It is impossible to conceive a more striking difference in manners and institutions, than that which must have presented itself to the traveller in very ancient times, when on crossing the Isthmus of Suez he passed from the deserts of Arabia and Idumæa to the richly cultivated and populous plains of Egypt. According to the statement already quoted from an ancient historian the wandering tribes of Nabaioth were forbidden by a positive law to till the ground or to construct settled habitations, and they lived on the produce of their flocks, which they continually led from place to place in pursuit of pasture adapted to the season of the year. The Egyptians, on the contrary, appear to have been originally under a prohibition of exactly the opposite kind, since they cultivated the ground with care, excelled most other nations in all the arts of life, and produced the most splendid proofs of their architectural skill, but were not allowed to keep flocks of sheep and goats.
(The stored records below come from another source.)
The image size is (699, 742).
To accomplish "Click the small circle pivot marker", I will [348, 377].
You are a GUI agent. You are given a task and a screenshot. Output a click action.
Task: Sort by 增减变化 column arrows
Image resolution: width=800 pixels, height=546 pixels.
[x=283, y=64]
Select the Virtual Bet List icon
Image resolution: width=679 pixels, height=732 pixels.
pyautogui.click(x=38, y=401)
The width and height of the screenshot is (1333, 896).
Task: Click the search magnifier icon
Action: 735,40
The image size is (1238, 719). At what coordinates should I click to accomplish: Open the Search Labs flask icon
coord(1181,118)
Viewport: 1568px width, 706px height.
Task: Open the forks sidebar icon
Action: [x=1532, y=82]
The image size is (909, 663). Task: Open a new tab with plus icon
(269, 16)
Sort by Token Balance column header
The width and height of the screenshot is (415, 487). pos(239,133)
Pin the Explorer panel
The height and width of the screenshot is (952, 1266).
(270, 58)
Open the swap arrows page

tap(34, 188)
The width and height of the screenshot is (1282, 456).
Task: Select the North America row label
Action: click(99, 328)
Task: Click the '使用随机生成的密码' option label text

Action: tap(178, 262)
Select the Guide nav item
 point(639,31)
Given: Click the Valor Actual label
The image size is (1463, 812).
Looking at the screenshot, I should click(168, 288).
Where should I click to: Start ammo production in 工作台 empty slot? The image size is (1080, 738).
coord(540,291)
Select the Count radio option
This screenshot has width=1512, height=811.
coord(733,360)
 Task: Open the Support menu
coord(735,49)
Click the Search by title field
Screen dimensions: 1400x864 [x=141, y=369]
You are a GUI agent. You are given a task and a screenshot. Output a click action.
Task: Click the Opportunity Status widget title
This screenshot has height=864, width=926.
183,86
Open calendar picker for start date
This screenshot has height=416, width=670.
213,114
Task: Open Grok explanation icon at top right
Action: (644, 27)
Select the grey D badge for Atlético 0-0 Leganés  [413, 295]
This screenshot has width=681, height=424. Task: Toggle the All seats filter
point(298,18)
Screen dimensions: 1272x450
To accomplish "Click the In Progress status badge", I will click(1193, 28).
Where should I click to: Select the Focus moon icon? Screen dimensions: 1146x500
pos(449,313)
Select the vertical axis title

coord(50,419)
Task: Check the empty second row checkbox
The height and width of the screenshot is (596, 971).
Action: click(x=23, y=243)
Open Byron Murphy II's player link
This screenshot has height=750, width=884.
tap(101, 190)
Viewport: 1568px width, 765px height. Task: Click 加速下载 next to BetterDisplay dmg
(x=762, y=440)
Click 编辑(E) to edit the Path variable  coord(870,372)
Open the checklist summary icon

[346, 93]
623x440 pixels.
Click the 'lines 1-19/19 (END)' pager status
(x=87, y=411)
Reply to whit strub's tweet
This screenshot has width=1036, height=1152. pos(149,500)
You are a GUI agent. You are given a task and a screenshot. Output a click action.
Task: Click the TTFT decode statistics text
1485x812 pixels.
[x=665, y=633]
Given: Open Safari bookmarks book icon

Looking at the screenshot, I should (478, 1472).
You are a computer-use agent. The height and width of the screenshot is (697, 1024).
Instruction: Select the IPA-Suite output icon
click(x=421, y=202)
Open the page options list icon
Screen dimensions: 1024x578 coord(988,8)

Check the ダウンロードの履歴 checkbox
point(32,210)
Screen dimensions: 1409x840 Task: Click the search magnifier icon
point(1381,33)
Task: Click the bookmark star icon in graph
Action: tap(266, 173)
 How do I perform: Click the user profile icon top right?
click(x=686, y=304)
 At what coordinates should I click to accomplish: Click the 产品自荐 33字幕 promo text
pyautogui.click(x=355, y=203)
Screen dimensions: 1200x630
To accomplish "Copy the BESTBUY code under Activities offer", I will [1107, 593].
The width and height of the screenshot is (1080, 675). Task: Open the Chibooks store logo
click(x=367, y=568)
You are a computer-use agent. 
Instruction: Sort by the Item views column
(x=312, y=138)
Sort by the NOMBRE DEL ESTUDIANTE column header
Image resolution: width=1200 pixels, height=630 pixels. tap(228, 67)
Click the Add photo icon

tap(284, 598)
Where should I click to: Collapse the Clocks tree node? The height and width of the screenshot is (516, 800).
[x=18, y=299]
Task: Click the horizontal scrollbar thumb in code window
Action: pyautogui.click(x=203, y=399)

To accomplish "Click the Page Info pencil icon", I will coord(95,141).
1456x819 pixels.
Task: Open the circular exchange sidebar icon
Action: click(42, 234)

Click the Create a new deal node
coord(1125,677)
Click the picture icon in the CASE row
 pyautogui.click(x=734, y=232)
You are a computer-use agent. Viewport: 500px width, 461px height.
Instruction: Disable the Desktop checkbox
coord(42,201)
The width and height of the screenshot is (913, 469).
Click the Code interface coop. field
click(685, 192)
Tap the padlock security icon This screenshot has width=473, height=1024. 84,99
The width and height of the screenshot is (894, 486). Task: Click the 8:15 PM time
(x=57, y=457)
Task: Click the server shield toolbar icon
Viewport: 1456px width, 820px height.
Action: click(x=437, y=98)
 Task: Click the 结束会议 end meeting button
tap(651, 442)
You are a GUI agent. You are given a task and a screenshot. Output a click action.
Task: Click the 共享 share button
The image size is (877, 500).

That this was the case at the time, when Jacob took his family to sojourn in Egypt, is evident from their application to Pharaoh on arriving in the land of Goshen, which was on the eastern border of Egypt adjoining Palestine and Arabia, to be permitted to remain there on the ground, that from their youth they had been accustomed to tend flocks, whereas “every shepherd was an abomination to the Egyptians[238].”

[238] Gen. xlvi. 28.—xlvii. 6. Compare Josephus, Ant. ii. 7. 5.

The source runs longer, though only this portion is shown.